Screens have been added between tables and the seating has been restricted to certain tables to keep workers spread out.
“These measures have been the new norm within our Marshall and California facilities for nearly a month,” media relations director for Cargill Daniel Sullivan said in late April.
The changes to the facilities have been so complete, though, it’s easy to overlook something that would have previously been innocuous.
Hartzler took a virtual tour of the Cargill plant in California in late April. Plant managers were walking her through the changes made on the production floor when she spotted a row of chairs in the background. The chairs were much closer together than the six-foot standard that had been meticulously employed to every other facet of the production floor.

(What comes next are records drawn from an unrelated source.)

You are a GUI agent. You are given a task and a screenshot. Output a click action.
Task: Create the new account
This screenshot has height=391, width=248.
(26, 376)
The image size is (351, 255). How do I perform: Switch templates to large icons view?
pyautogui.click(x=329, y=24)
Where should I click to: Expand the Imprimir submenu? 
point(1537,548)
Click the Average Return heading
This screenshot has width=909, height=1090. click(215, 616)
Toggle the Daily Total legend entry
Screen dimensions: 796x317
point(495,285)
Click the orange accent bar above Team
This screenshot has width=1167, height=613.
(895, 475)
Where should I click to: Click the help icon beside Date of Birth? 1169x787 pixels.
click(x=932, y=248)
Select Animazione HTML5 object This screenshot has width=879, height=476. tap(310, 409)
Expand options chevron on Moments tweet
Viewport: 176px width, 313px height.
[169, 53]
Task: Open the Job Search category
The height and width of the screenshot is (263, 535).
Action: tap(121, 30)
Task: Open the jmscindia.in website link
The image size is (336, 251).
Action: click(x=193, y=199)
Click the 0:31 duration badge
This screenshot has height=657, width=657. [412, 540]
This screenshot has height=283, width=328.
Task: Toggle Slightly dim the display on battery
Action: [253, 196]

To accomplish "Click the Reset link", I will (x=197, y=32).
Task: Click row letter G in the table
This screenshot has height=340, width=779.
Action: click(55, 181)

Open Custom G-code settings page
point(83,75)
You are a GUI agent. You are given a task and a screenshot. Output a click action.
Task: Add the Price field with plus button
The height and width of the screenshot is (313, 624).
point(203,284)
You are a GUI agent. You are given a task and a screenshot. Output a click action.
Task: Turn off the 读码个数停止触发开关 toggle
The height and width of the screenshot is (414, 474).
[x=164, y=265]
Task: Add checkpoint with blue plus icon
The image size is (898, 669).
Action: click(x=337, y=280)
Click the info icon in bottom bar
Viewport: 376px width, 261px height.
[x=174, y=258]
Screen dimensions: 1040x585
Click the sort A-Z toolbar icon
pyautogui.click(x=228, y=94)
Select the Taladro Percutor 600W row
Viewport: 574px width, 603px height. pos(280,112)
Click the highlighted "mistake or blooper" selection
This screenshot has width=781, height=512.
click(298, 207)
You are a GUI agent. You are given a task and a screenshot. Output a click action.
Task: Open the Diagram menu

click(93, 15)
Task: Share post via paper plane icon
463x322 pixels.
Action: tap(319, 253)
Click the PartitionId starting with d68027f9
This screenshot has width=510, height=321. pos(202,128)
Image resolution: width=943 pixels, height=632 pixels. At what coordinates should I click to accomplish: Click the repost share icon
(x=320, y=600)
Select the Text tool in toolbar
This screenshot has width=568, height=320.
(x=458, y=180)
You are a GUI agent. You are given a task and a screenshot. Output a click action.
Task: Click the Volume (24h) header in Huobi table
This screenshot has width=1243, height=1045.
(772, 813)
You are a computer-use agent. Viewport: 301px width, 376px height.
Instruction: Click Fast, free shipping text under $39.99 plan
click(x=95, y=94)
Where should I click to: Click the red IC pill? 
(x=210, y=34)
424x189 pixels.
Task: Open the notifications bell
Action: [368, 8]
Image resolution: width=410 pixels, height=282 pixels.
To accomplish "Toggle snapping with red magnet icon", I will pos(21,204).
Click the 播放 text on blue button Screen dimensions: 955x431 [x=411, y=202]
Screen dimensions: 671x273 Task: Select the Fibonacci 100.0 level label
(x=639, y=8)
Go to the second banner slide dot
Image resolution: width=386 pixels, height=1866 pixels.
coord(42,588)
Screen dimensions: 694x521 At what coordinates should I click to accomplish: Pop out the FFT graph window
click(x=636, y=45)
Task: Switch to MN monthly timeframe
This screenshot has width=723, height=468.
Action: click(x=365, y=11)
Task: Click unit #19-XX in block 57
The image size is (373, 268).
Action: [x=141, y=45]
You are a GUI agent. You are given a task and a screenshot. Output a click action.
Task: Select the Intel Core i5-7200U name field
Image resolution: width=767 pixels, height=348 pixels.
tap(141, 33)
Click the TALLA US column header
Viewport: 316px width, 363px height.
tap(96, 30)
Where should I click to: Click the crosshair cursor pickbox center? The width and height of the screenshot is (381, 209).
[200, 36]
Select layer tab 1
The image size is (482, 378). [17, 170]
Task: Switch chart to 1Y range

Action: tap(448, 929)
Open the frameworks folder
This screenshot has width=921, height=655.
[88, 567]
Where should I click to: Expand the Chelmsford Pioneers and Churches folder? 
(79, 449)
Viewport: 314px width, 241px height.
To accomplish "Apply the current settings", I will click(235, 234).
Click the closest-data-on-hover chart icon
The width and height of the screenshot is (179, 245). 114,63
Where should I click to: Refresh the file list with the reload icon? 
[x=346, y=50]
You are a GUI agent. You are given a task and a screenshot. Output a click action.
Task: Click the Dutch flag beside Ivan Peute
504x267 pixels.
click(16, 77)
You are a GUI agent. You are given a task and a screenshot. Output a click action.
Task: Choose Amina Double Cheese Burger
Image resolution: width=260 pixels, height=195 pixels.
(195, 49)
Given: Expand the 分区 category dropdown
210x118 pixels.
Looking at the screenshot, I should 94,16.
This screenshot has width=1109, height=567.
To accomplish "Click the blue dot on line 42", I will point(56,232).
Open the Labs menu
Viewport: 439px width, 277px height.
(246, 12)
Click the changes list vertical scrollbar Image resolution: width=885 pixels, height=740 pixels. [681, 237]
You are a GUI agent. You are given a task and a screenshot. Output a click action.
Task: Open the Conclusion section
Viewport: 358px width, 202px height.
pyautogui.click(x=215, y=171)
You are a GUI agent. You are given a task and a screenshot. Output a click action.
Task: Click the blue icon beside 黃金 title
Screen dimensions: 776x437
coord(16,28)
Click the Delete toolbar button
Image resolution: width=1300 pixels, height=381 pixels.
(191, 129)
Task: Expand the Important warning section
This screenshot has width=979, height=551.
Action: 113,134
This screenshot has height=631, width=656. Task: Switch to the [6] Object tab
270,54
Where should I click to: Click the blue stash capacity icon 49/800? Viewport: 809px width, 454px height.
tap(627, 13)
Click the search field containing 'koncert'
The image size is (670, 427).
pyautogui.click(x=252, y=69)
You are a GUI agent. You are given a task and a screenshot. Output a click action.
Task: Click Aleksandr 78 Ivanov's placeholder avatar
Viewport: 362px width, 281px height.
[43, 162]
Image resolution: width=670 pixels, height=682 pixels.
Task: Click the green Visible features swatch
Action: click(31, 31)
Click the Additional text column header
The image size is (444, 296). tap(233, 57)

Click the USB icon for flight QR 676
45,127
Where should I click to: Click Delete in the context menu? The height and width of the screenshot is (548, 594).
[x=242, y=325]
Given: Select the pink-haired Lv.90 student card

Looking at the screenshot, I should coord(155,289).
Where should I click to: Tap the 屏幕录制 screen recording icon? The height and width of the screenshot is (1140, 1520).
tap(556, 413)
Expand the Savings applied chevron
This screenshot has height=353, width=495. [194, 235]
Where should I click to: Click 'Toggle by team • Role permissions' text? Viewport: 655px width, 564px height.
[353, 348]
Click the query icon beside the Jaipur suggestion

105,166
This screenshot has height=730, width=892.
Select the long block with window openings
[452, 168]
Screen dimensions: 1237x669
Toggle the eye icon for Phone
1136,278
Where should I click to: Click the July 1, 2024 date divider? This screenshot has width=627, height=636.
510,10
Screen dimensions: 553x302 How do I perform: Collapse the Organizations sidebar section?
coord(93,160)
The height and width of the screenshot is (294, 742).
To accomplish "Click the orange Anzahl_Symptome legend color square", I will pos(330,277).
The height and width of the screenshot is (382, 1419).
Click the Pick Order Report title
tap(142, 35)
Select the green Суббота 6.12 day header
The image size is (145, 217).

The chairs were immediately removed.
The observation speaks to the totality of the changes at these facilities. Things that were once ordinary, like a row of chairs, now pose a potential public health risk. It also speaks to the importance of cooperation within the industry. The Cargill plant in California has frequent conversations with Burger’s team, each learning from the other.
“I really think it’s a matter of trying to explore together what our best practices are,” Burger said. “As this situation has unfolded really everybody in the public and the private sector has constantly evolved.”
KEEPING UP PRODUCTION
Although there has been anxiety about maintaining the national food supply, not all producers have felt the pinch in production due to COVID-related facility closures.
Aurora Organic Dairy said its production actually increased. While many dairies provide milk on contract to schools, Aurora is a strictly retail dairy. With people eating more meals at home, sales increased.
Sonja Tuitele, director of communications for Aurora, said the facility also had the benefit of managing its own supply chain – something ThermAvant has been working on since the beginning of 2020, but is now pursuing in earnest.
ThermAvant works together with out-of-state suppliers, particularly in California, which posed a problem during state lockdowns.
“We had to write support letters for them for them to maintain their operations to stay open,” Steele said. “Obviously, we have been trying to bring every one of those external features … in house.”
Not only will it help guarantee supply-chain consistency in light of possible outbreaks in the future, he said, but it will help decrease the risk of exposure during equipment transit.
“At least we will be able to control some of that unknown,” Steele said.
Whether by removing a row of chairs or stopping production to clean and prevent further spread of infection, the industry is being tested.
From Burger’s perspective, though, the greatest asset must be flexibility.
People need food, and Burger is in the business of making it. He understands the importance of keeping his plant open, but he’s also aware of the steep learning curve his plant and plants like it across the state will have to climb to not only stay open, but keep their employees safe.
“The key I think for both the public and private sector, is for everyone to keep an open mind and learn as much as we can about the science of the virus and let that dictate how we proceed,” he said. “That lets us get back to some sense of normal and yet be cognizant of the pandemic.”